**Available data**
********
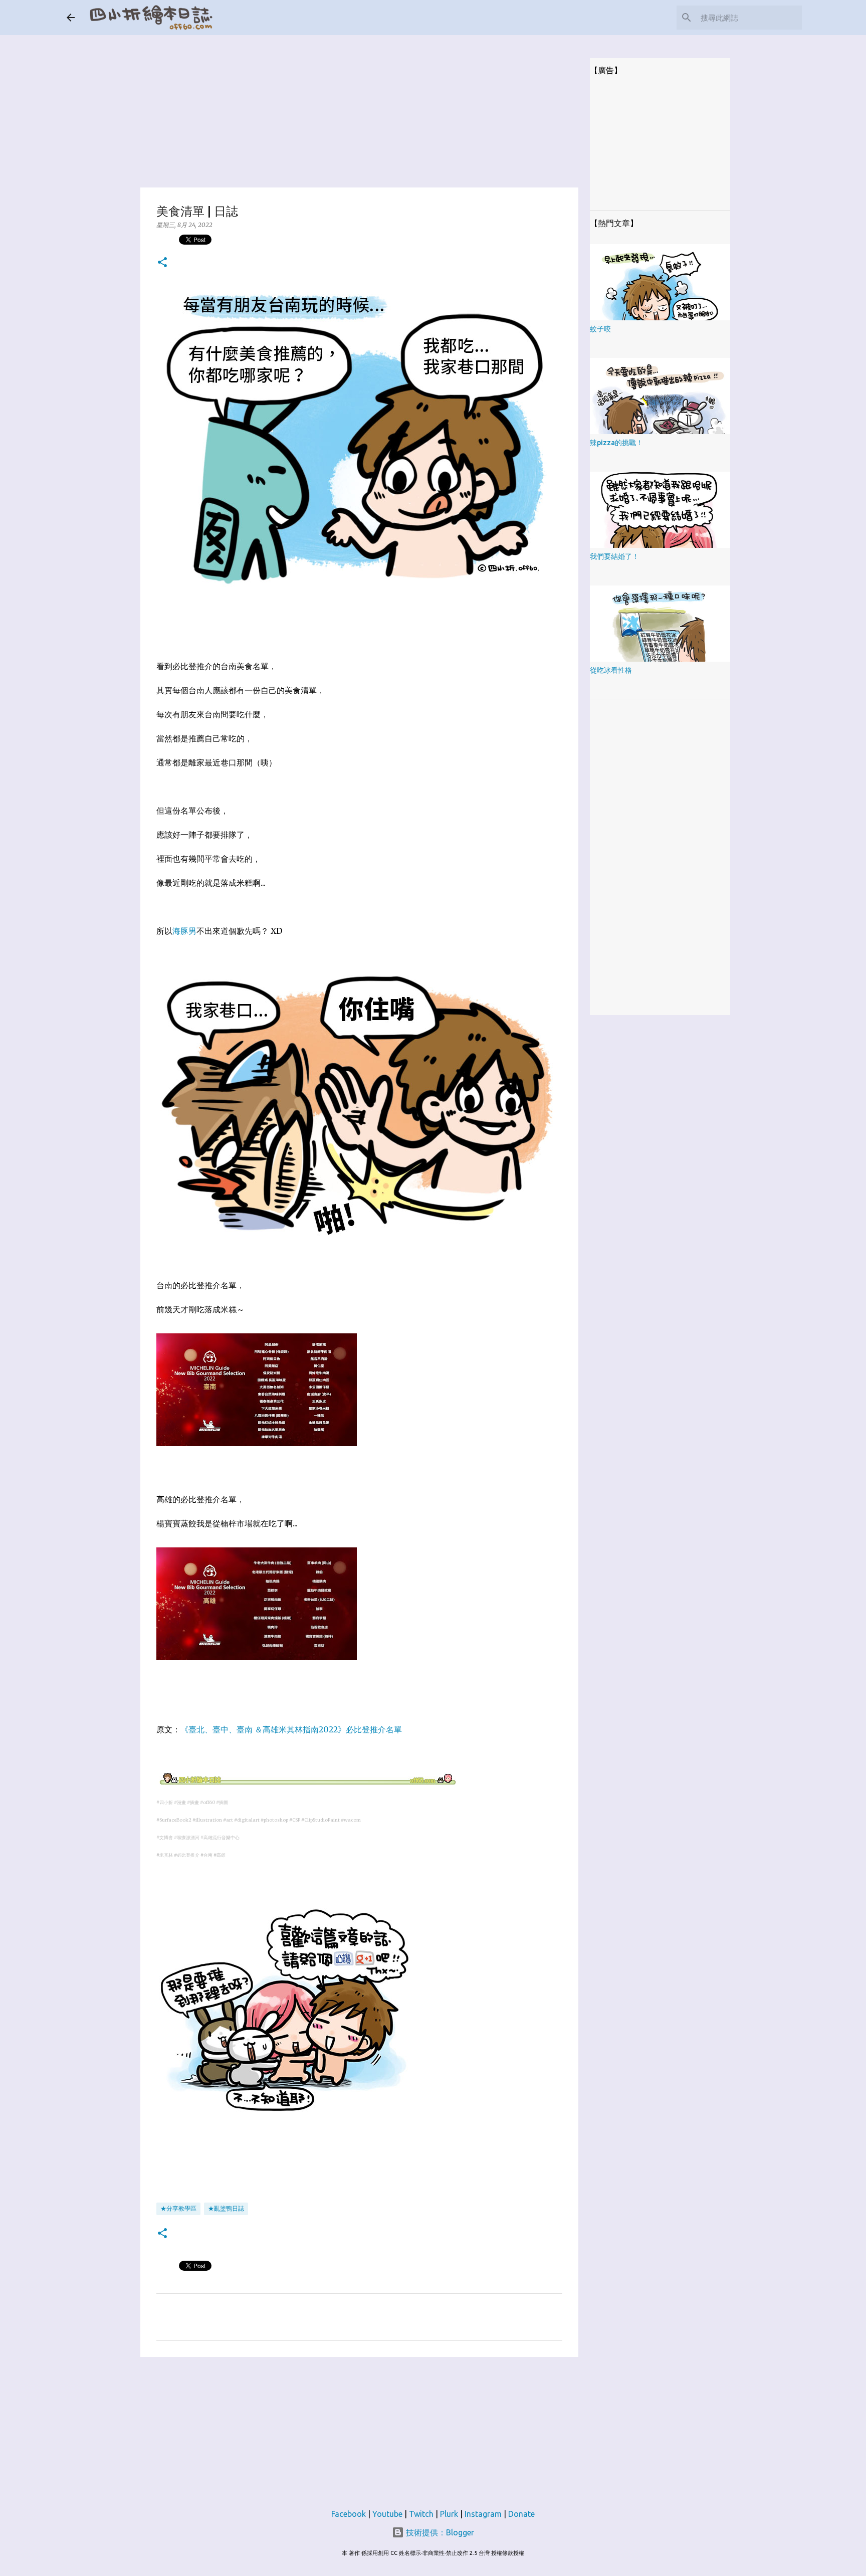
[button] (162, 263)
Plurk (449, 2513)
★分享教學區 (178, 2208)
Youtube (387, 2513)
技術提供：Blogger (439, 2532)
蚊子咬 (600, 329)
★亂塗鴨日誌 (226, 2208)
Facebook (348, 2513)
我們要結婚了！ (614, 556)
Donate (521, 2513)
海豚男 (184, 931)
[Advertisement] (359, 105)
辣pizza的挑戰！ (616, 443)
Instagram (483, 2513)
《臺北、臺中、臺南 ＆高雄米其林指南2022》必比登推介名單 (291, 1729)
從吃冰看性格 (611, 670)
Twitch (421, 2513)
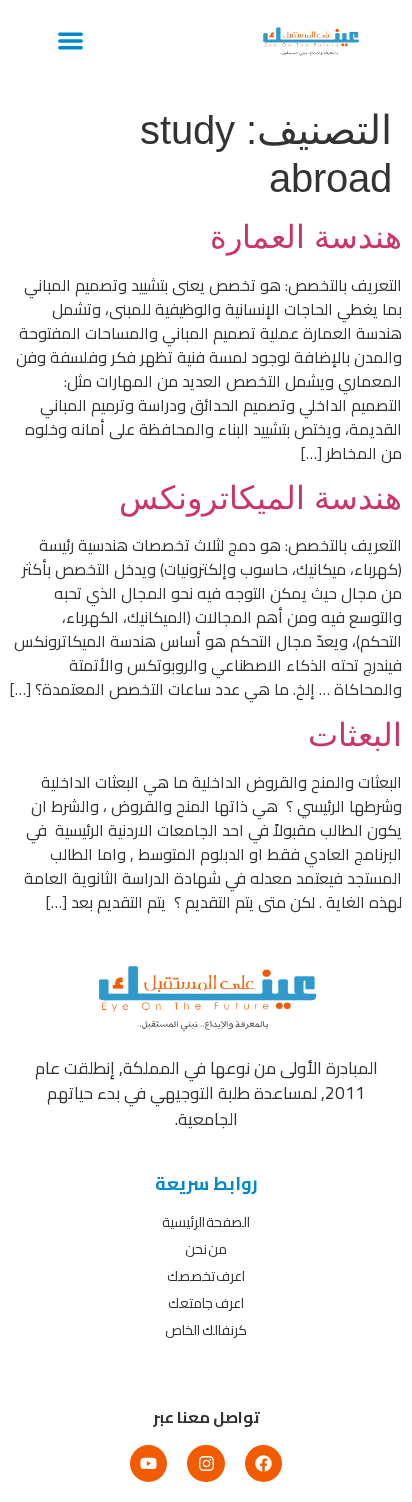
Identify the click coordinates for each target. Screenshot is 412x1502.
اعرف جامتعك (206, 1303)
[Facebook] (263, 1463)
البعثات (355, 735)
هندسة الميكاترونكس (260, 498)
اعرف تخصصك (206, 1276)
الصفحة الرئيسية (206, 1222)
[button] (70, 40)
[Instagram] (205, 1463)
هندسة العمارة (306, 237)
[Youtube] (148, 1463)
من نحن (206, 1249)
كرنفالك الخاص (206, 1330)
********
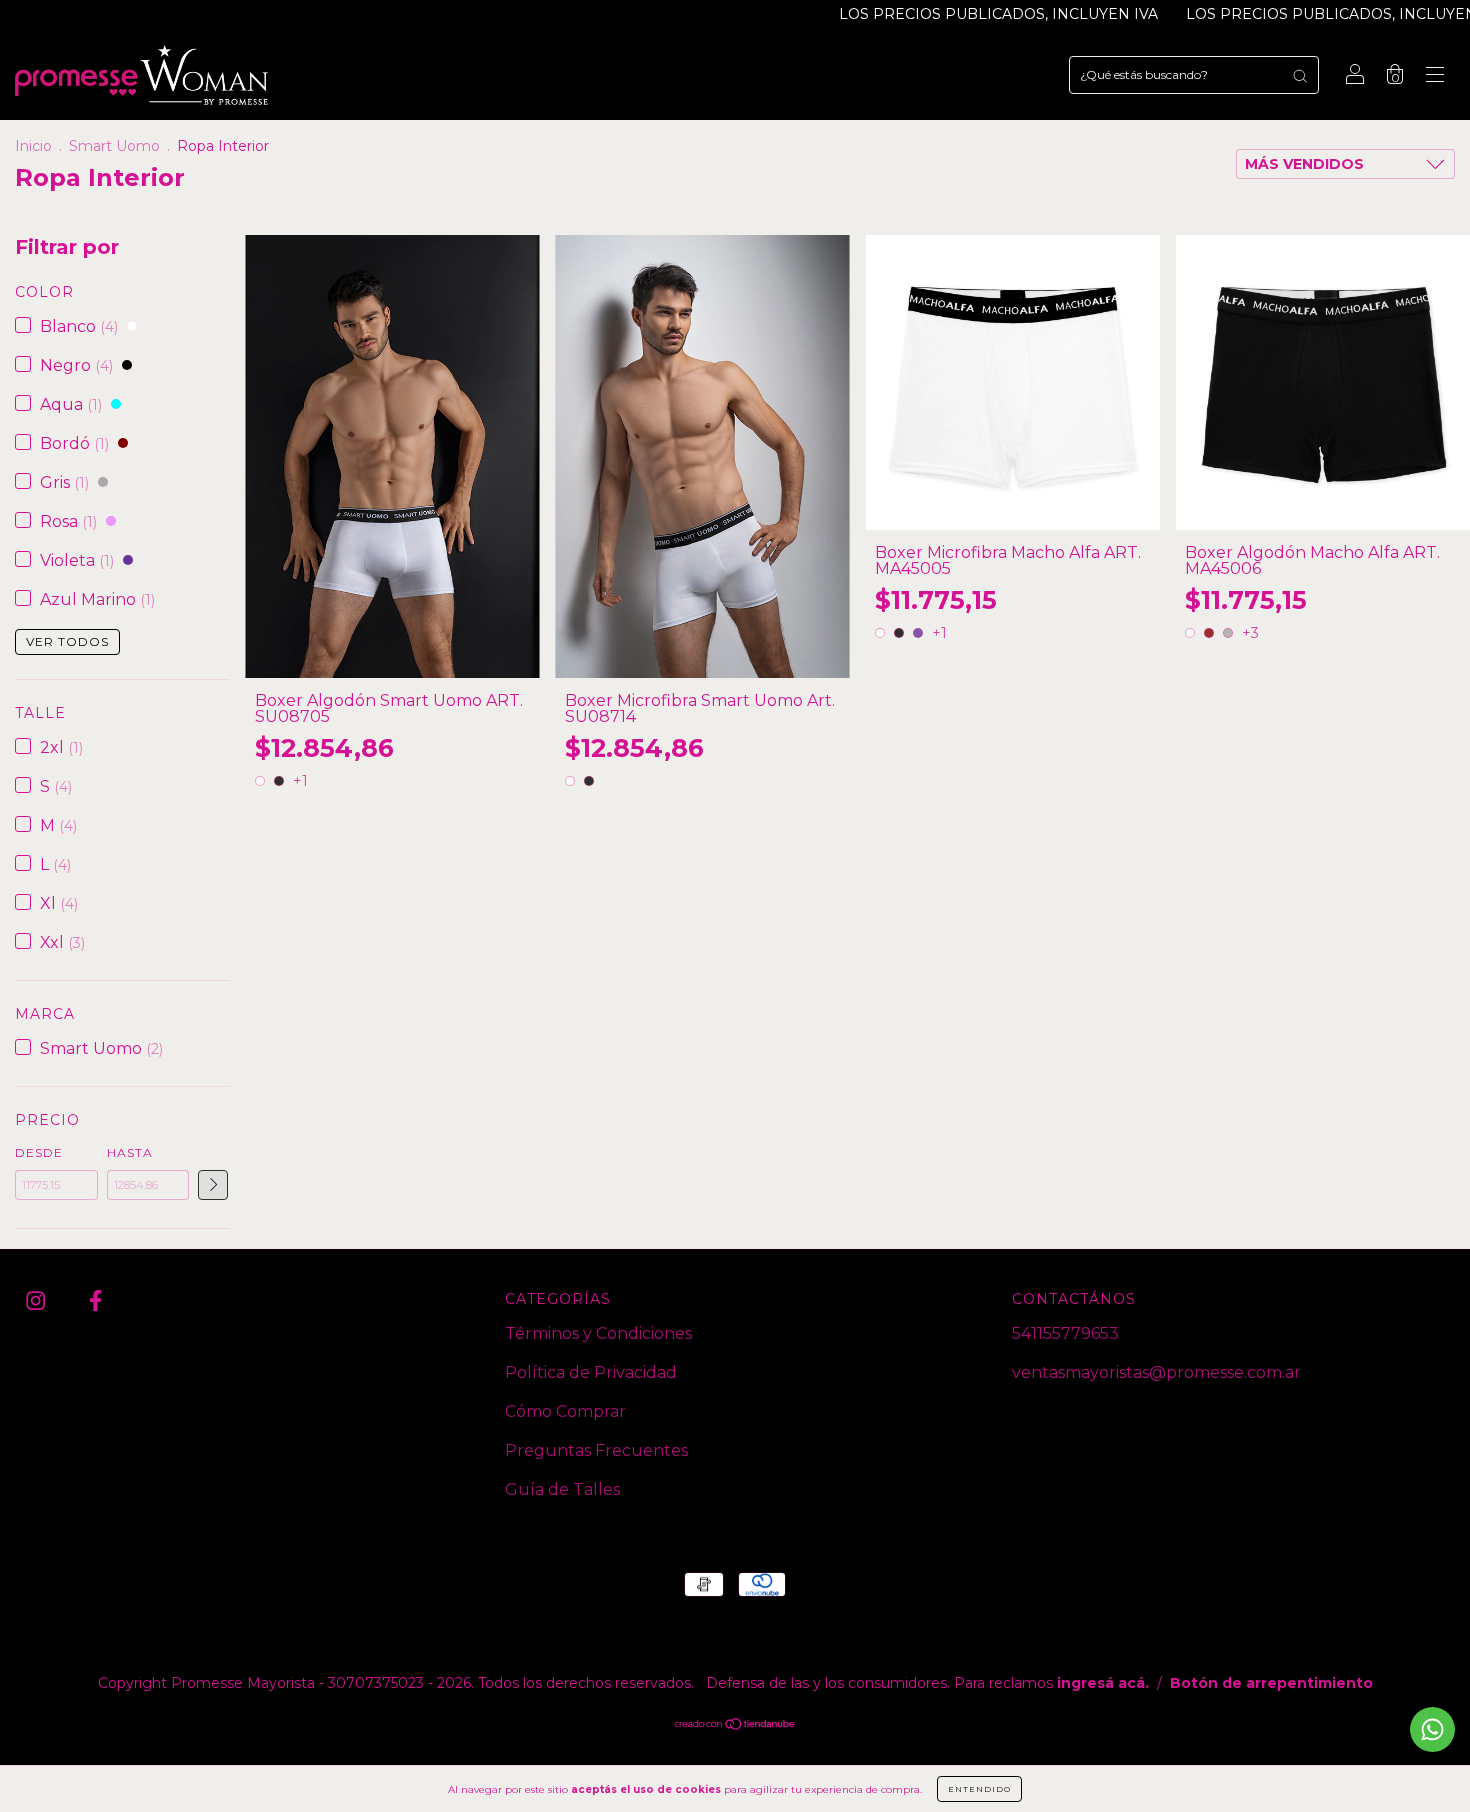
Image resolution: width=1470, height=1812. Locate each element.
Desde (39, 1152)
********
Exact copy, no pictures. Write out the lines in the entries above, starting with the line with "我們要結婚了！ (614, 556)" and going on through the line with "كرنفالك الخاص (206, 1330)", keeping both.

**Solution to the problem**
我們要結婚了！ (614, 556)
Donate (521, 2513)
海豚男 (184, 931)
[Advertisement] (359, 105)
辣pizza的挑戰！ (616, 443)
Instagram (483, 2513)
《臺北、臺中、臺南 ＆高雄米其林指南2022》必比登推介名單 (291, 1729)
從吃冰看性格 (611, 670)
Twitch (421, 2513)
Identify the click coordinates for each target. Screenshot is 412x1502.
اعرف جامتعك (206, 1303)
[Facebook] (263, 1463)
البعثات (355, 735)
هندسة الميكاترونكس (260, 498)
اعرف تخصصك (206, 1276)
الصفحة الرئيسية (206, 1222)
[button] (70, 40)
[Instagram] (205, 1463)
هندسة العمارة (306, 237)
[Youtube] (148, 1463)
من نحن (206, 1249)
كرنفالك الخاص (206, 1330)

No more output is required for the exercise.